Register sync coordinator is a write barrier because it does a put in a ConcurrentHashMap? So any prior writes will be visible? As long shardStates is effectively immutable after that particular map should be OK.

This could be an ImmutableMap which might make it a little clearer so I'll make that change.

maedhroz · 2026-04-01T04:17:28Z

+            finally
+            {
+                if (!allSucceeded)
+                    syncCoordinator.cancel();


What happens if the try block above produces InterruptedException? Do we need to cancel the rest of the sync coordinators (that hadn't been processed yet)?

We should clean them up just so they don't have to wait for their timeout to elapse to clean up. I'll rework the exception handling here to catch Exception instead of RuntimeException.

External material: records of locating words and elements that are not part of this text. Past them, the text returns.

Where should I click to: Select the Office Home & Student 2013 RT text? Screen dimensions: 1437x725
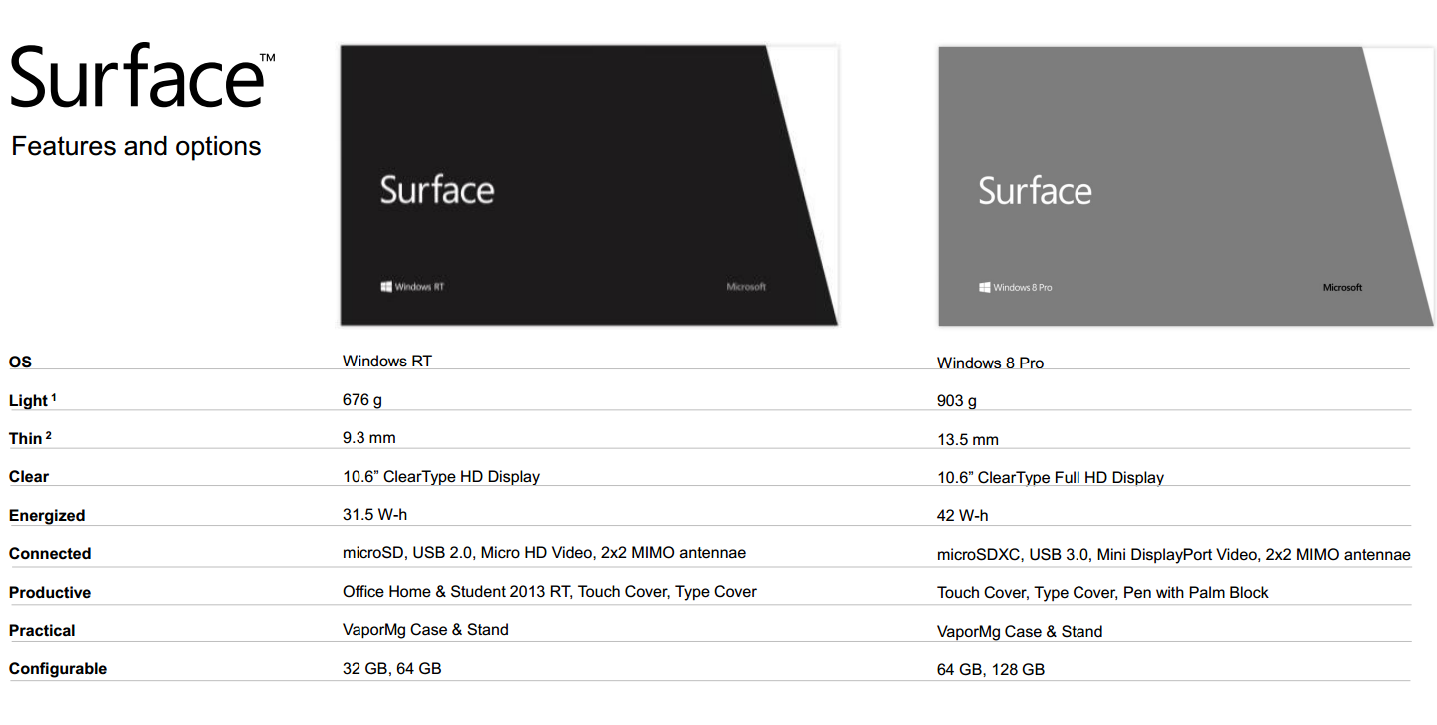coord(456,592)
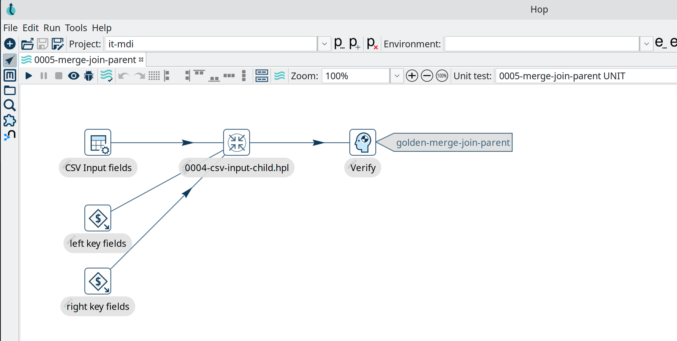Open the search perspective magnifier icon
This screenshot has height=341, width=677.
coord(10,105)
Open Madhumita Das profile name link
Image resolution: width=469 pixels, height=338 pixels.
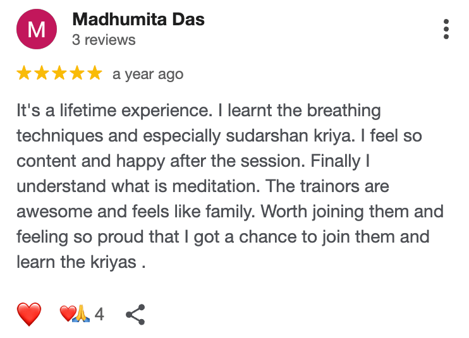(x=138, y=20)
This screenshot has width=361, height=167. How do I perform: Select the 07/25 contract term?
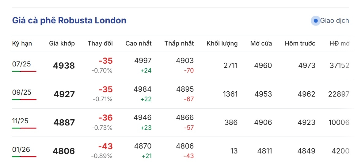21,64
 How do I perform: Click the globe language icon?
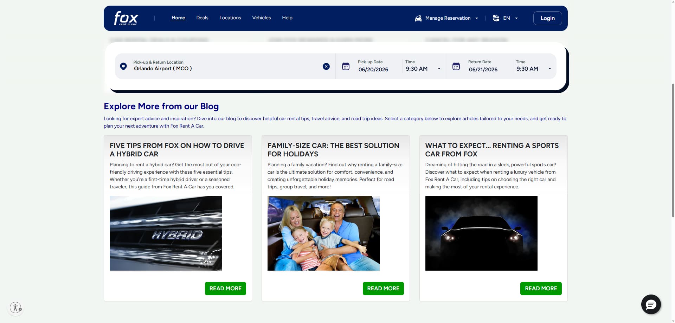point(496,18)
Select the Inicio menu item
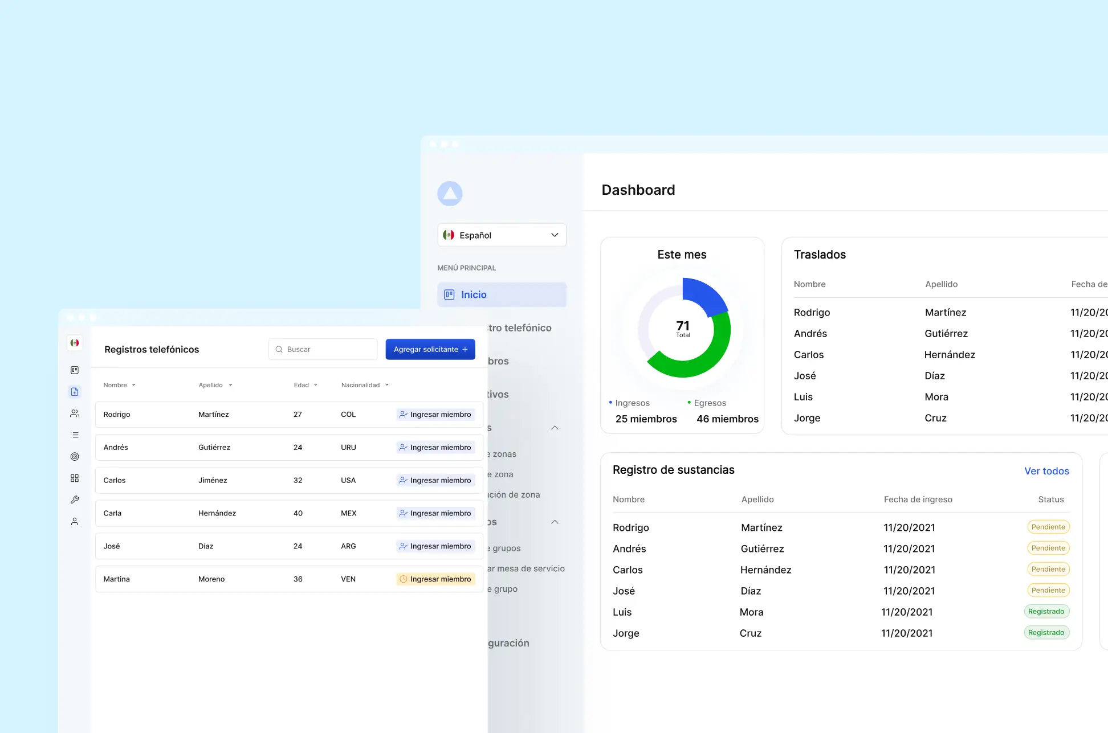This screenshot has height=733, width=1108. click(x=501, y=294)
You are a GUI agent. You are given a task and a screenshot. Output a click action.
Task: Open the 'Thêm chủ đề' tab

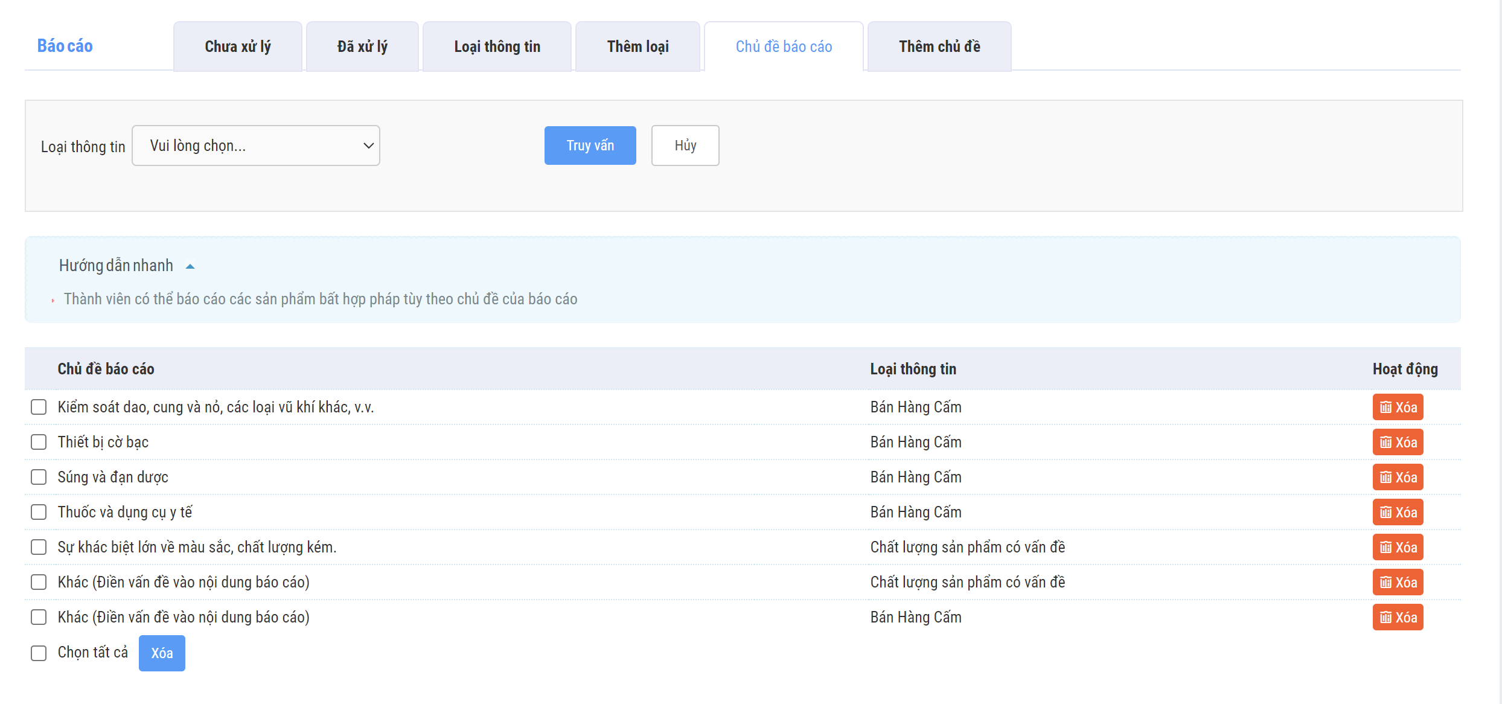click(x=939, y=46)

maedhroz · 2026-04-01T04:38:47Z

-            CLUSTER.get(1).nodetoolResult("repair", specification.keyspaceName()).asserts().success();
+            // Background reconciliation doesn't exist/work so incremental repair just hangs waiting for reconciliation that never occurs
+            if (specification.replicationType.isTracked())
+                CLUSTER.get(1).nodetoolResult("repair", "-full", specification.keyspaceName()).asserts().success();


Should an incremental repair request succeed after a successful full repair? It tried this, and it appears to hang, but I'm not sure why yet...

"node1_Repair#4:1" #270 daemon prio=5 os_prio=31 cpu=0.08ms elapsed=92.27s tid=0x000000013de75200 nid=0x2530b waiting on condition [0x000000036944a000] java.lang.Thread.State: TIMED_WAITING (parking) at jdk.internal.misc.Unsafe.park(java.base@11.0.19/Native Method) at java.util.concurrent.locks.LockSupport.parkNanos(java.base@11.0.19/LockSupport.java:357) at org.apache.cassandra.utils.concurrent.AsyncFuture.awaitUntil(AsyncFuture.java:221) at org.apache.cassandra.utils.concurrent.Awaitable$Defaults.await(Awaitable.java:114) at org.apache.cassandra.utils.concurrent.AbstractFuture.await(AbstractFuture.java:482) at org.apache.cassandra.utils.concurrent.AbstractFuture.get(AbstractFuture.java:252) at org.apache.cassandra.replication.MutationTrackingSyncCoordinator.awaitCompletion(MutationTrackingSyncCoordinator.java:351) at org.apache.cassandra.repair.MutationTrackingIncrementalRepairTask.waitForSyncCompletion(MutationTrackingIncrementalRepairTask.java:127)

Anyway, I think the lack of background reconciliation still means that this won't work. The transfer IDs are only there to make sure read reconciliation works.

I misunderstood the test. I don't think IR should hang in this test because we aren't relying on background reconciliation. There aren't any down nodes at all.

Ah right now I remember. So the test inserts data using executeInternal which gives the mutation and id and applys it locally correclty, but because it's only applied locally it never propagates because there is no background reconciliation.

Mutations applied via execute/StorageProxy are given to ActiveLogReconciler which is basically in-memory hinted handoff for mutation tracking.

So this is working as intended for now in that we need to use full repair here instead of IR since IR can't complete until background reconciliation is done.

maedhroz · 2026-04-01T19:36:47Z

+    public int hashCode()
+    {
+        return Objects.hash(desc, offsetsByShard);
+    }


nit: Do we ever actually put MutationTrackingSyncResponse in a collection?

I'll remove hashCode and equals. I ran the tests and I don't think they get used anymore.

It's needed for RepairMessageSerializationsTest

maedhroz · 2026-04-01T19:38:38Z

+        {
+            logger.warn("Mutation tracking sync failed for keyspace {}", keyspace, error);
+            resultPromise.tryFailure(error);
+            return;